Another matrilineal link: Englert’s mother, Oscar-winning director Jane Campion, makes a cameo of her own. This background provides context for Englert’s assured directorial debut, which sees her join the family trade, and what one can only assume is her early exposure to the craft and challenges of film-making provides a layer to the narrative and polish to the movie.
She also possesses a refreshing perspective on the “nepo baby” discourse, acknowledging to W magazine in 2022, “I was born with a foot firmly wedged in the door.”
Her film premiered at Sundance Film Festival in January, and has screened at festivals in Sydney, Melbourne and Aotearoa’s own Whānau Mārama New Zealand International Film Festival.
New Zealand audiences, famously attuned to this kind of dark, dry humour and awkward silences, will be able to see it from November 2 when it launches at cinemas locally.

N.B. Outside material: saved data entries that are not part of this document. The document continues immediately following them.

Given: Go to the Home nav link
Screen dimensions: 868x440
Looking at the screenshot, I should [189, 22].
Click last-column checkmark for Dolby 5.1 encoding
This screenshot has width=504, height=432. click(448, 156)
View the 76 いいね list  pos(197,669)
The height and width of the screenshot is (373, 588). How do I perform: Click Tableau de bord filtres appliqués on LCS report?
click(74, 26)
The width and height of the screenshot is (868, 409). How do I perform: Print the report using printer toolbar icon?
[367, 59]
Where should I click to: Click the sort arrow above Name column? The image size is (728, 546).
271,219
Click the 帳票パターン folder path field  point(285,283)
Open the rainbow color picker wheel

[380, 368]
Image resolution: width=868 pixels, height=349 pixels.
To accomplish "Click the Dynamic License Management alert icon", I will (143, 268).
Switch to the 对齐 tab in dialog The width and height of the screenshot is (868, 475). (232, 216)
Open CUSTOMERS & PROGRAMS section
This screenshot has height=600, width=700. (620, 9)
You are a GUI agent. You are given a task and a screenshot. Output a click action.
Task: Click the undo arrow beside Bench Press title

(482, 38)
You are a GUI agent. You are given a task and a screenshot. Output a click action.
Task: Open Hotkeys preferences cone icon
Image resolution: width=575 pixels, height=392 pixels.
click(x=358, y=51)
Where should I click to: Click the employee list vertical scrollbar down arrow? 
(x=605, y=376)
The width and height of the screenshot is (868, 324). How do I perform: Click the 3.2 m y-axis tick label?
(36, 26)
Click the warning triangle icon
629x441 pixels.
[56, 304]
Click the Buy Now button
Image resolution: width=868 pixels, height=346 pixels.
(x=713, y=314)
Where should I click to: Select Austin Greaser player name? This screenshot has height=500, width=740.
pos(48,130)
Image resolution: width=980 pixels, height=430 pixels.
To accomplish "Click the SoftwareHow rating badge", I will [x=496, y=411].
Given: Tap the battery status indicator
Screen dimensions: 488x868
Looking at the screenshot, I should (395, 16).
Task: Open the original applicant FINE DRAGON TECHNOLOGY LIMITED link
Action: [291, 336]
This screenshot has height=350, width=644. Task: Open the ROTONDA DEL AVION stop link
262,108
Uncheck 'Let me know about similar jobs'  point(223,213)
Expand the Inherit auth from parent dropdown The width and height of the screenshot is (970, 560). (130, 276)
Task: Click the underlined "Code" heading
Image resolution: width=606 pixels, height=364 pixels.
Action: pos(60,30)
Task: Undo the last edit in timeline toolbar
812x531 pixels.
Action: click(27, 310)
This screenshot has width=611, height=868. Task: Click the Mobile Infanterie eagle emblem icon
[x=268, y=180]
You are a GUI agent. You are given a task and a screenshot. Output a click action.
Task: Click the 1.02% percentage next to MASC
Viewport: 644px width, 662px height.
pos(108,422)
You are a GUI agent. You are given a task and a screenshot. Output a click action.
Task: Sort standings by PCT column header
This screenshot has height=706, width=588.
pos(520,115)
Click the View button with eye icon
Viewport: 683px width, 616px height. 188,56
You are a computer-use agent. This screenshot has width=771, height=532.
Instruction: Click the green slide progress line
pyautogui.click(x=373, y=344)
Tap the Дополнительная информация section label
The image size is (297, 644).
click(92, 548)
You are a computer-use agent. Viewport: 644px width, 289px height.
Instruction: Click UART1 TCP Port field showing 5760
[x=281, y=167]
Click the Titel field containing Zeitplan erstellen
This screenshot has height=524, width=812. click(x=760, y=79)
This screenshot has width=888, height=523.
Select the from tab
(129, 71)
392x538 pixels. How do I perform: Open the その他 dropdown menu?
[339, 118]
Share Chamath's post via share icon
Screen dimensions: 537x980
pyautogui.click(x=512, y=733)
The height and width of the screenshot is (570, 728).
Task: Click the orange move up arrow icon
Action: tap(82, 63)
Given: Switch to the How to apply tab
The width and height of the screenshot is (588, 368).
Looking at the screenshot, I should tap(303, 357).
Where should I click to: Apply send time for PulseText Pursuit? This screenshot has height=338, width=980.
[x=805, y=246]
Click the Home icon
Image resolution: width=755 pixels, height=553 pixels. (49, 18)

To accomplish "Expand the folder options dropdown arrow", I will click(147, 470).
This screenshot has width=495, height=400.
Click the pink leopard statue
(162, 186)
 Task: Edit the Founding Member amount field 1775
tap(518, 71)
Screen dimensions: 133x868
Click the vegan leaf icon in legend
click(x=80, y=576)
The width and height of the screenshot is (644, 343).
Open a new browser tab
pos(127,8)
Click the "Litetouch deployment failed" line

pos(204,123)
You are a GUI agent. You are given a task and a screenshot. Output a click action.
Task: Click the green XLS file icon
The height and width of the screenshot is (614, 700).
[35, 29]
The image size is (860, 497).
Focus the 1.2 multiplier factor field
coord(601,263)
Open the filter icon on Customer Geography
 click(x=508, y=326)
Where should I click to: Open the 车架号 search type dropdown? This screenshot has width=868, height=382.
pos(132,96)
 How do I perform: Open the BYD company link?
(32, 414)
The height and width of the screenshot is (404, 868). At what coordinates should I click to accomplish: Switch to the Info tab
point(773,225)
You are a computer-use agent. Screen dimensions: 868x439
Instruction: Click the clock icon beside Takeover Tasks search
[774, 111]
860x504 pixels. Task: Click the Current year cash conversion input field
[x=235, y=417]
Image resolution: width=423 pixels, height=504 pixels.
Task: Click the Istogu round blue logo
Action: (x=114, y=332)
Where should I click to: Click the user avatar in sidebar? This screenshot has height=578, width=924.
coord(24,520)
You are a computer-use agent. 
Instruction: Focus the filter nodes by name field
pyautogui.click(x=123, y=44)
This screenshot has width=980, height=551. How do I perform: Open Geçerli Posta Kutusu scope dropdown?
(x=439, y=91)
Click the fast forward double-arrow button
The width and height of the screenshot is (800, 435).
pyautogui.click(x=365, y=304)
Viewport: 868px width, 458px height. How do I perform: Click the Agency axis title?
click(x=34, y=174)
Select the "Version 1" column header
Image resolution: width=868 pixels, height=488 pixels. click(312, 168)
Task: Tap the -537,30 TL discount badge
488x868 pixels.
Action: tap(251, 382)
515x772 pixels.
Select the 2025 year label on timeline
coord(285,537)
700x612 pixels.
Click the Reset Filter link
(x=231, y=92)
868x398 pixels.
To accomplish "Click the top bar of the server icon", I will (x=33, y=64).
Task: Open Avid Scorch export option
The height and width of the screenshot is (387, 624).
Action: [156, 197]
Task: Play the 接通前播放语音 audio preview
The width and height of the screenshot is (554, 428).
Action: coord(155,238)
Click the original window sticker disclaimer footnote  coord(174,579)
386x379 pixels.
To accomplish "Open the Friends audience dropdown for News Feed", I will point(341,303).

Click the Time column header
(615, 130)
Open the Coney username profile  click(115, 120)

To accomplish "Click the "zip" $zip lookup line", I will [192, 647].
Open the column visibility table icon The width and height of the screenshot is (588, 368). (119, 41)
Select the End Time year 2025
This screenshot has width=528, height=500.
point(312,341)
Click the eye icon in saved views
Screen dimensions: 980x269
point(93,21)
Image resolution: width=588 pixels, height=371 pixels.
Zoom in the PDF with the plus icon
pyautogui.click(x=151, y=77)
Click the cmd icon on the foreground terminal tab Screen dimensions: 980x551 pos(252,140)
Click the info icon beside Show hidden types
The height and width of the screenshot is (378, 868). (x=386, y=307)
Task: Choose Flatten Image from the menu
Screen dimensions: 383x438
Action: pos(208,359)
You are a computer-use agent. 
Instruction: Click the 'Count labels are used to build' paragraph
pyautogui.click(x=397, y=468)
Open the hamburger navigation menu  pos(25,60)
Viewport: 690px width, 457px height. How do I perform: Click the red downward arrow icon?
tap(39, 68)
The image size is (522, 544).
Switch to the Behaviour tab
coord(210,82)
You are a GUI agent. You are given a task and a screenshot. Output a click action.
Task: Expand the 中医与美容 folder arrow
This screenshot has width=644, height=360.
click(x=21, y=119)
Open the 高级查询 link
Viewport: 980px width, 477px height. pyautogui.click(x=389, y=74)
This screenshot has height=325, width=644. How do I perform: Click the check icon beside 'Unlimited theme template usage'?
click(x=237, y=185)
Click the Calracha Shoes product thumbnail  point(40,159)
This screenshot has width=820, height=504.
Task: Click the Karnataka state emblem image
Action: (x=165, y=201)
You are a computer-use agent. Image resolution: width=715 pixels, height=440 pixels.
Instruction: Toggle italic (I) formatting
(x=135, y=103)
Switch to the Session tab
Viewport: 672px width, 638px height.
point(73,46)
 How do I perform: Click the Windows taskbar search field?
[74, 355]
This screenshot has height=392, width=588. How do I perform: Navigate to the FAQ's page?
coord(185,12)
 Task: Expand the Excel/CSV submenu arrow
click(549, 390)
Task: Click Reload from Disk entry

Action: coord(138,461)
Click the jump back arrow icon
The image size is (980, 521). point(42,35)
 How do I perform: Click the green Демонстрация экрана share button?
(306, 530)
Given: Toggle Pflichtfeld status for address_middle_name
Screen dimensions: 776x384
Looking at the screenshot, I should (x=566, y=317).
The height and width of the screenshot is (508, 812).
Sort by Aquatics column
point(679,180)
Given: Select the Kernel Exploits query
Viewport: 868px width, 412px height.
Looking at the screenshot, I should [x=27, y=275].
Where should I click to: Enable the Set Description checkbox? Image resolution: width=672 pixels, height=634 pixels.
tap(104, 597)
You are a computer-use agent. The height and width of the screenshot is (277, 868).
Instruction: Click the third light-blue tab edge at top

It’s being distributed in New Zealand and Australia by Ahi Films, which also supported its production. Funding came from the New Zealand Film Commission, the New Zealand Government’s Screen Production Grant, Bee-Hive Productions and other streams — an example of the investment needed to bring local films to life in an era of streaming and big-budget IP properties.
Our screens have seen the pursuit of wellness, happiness and satisfaction as popular fodder in recent years with the likes of Nine Perfect Strangers, The White Lotus and Severance, and while Englert’s film satirises the enlightenment industry and the self-obsession of modern culture, the characters are given the grace to find comfort and a sense of closure. It doesn’t condone the bad behaviour of its name, but it recognises our flaws and offers understanding.
Audiences will likely see something of themselves in Bad Behaviour — it resonates particularly with women — even though that doesn’t always sit comfortably. But that’s the point.
What if we’re not special? “You’re enough”, promises the film’s tagline.
Bad Behaviour is in theatres from November 2.